Monday, 9 February 2026

Some weekend Dragon Rampant (second edition)


 A friend was up at the weekend, so we played a couple of games of Dragon Rampant, using the second edition for the first time. This is the Yellow Watcher scenario; we used my son's King in Yellow as a suitably disturbing Watcher. 

We then played the Grisly Bloodfeud on the Plains of Death scenario. Both games were losses for me, but both were plenty of fun. The new scenarios worked pretty well; the Grisly Bloodfeud has just enough of a twist on the standard straight fight to make things interesting.



We tried out some of the new rules, including larger units and the hewing champion. They worked nicely, adding a bit of extra variety to unit performance. 

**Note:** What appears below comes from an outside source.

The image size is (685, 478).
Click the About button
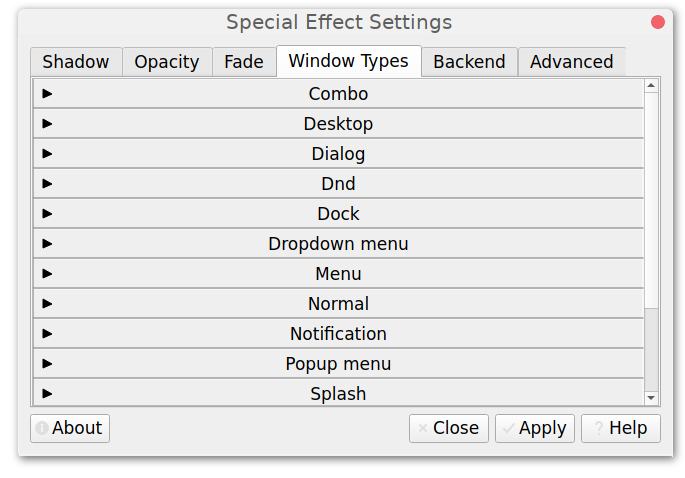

All in all, there was plenty to encourage me to get on with basing up some units in a 3, 2, 1 format for faster movement, something I've had on the back burner for a while. 


Friday, 6 February 2026

An expanded Cult of the Possessed


 A while back, I painted up a 'minimalist' Cult of the Possessed for Mordheim. The minimalism took the form of a black undercoat with a couple of drybrushes with heads painted in a few layers of red (with yellow ink highlights) and weapons and some other accoutrements painted in green (with white ink highlights). 

Last year, I added a few more figures to the warband, including an old Citadel chaos sorcerer, a Citadel orc, a Ral Partha hillman, some GW film-tie-in Hobbit goblins and some Shieldwolf forest goblins. I also finished off a tyranid kitbash to serve as a medium-sized demon. So here they are, with the originals.



Tuesday, 20 January 2026

Giant goblins old and even older

These two miniatures were designed within a year or so of each other, both by Tom Meier. Both are "giant goblins" (i.e. Uruk-hai), the elder from the Wizards, Warriors and Warlocks range, and the latter from 1979's Fantasy Collector Series. 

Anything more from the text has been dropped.